PROBLEM: The job is to find each line of the records below that includes the word "will" and copy it.

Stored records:
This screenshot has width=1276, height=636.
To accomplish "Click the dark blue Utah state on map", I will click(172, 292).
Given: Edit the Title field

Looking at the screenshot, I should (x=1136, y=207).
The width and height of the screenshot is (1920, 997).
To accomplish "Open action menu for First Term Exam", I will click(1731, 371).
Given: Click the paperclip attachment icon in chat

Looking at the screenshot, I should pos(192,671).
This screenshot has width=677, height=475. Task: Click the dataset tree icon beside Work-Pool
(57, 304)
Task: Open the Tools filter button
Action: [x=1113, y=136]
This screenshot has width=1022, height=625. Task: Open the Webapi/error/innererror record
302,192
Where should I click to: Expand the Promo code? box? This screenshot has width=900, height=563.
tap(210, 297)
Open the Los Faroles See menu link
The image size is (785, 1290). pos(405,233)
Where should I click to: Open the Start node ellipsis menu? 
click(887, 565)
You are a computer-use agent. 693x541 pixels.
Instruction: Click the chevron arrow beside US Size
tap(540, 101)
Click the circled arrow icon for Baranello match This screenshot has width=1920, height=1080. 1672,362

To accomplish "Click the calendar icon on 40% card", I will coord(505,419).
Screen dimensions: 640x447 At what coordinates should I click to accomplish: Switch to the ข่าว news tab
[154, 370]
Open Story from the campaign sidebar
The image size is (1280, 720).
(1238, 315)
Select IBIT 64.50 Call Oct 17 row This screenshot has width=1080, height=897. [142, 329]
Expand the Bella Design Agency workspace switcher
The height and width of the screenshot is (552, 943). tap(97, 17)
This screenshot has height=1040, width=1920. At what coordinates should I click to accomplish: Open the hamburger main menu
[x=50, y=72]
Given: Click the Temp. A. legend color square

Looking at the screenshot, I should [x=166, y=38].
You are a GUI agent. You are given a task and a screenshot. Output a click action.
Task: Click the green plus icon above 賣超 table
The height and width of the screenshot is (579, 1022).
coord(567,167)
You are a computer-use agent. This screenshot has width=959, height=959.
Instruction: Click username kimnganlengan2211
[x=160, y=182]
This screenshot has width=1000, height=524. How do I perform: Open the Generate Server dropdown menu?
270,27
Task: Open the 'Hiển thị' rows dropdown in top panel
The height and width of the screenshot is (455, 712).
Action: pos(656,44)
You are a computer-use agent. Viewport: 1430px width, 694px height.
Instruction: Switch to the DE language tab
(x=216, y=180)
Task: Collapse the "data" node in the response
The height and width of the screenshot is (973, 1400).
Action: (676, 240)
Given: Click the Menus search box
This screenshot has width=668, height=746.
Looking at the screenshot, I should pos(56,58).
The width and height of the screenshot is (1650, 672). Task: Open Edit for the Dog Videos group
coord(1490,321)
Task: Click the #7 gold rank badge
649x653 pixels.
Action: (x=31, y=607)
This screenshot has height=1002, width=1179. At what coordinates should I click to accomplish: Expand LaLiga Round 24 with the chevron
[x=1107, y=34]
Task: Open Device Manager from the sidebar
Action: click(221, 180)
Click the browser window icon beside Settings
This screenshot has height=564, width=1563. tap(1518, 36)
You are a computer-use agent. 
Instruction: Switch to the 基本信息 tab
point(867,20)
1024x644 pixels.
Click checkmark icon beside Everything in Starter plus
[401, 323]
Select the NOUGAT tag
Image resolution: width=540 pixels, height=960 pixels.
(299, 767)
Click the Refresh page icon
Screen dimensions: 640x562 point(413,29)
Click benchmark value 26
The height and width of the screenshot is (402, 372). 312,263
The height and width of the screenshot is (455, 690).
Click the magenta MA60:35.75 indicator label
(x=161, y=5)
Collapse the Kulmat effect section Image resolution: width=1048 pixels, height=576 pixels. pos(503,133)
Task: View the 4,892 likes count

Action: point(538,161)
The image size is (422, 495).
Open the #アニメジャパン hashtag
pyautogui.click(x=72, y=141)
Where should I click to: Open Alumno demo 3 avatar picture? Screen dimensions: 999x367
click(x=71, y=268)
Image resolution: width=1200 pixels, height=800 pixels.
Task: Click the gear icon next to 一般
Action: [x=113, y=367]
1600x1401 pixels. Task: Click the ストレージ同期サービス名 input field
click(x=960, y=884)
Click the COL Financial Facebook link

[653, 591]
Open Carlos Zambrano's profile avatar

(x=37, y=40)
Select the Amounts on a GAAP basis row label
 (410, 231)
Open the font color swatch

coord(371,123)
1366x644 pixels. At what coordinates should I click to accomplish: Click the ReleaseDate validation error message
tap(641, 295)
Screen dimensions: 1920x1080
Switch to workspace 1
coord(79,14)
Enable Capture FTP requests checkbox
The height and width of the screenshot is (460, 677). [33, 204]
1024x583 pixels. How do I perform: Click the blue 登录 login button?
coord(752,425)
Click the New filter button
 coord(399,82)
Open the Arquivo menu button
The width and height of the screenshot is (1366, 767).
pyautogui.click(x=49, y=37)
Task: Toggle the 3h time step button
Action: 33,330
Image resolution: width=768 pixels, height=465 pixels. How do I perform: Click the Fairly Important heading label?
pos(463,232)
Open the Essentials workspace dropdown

TASK ANSWER:
To accomplish "Click the dark blue Utah state on map", I will click(172, 292).
To accomplish "Open action menu for First Term Exam", I will click(1731, 371).
To accomplish "Click the calendar icon on 40% card", I will coord(505,419).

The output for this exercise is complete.